- _What you are asked to do_: With the line that contains "556x392 pixels." as the final line, return every line from the start of the data below exactly.

Collected data entries
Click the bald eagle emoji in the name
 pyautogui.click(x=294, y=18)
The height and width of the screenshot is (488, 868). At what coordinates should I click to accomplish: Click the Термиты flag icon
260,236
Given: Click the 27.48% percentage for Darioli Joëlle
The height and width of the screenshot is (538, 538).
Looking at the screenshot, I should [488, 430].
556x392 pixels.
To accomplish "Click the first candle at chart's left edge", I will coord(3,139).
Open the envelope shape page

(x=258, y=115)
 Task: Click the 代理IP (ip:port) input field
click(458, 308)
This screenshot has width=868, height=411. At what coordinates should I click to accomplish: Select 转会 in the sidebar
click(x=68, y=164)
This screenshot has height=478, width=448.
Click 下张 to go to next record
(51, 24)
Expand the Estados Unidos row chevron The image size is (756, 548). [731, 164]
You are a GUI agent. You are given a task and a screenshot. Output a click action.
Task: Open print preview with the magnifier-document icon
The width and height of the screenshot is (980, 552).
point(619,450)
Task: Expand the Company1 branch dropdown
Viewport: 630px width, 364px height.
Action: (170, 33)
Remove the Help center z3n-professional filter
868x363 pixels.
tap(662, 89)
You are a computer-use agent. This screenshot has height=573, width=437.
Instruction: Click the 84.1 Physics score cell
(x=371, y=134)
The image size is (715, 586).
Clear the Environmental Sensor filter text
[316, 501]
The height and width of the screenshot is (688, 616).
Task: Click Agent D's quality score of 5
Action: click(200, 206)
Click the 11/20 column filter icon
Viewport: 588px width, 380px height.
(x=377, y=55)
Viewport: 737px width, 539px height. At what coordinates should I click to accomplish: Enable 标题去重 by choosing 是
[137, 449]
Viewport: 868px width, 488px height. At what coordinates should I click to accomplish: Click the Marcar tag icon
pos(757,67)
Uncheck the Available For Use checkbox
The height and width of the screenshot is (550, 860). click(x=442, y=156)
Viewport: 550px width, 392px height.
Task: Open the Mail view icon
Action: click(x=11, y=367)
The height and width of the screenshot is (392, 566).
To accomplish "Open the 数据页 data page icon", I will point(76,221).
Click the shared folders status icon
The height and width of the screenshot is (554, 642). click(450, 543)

- _Your response_:
Click the bald eagle emoji in the name
 pyautogui.click(x=294, y=18)
The height and width of the screenshot is (488, 868). At what coordinates should I click to accomplish: Click the Термиты flag icon
260,236
Given: Click the 27.48% percentage for Darioli Joëlle
The height and width of the screenshot is (538, 538).
Looking at the screenshot, I should [488, 430].
556x392 pixels.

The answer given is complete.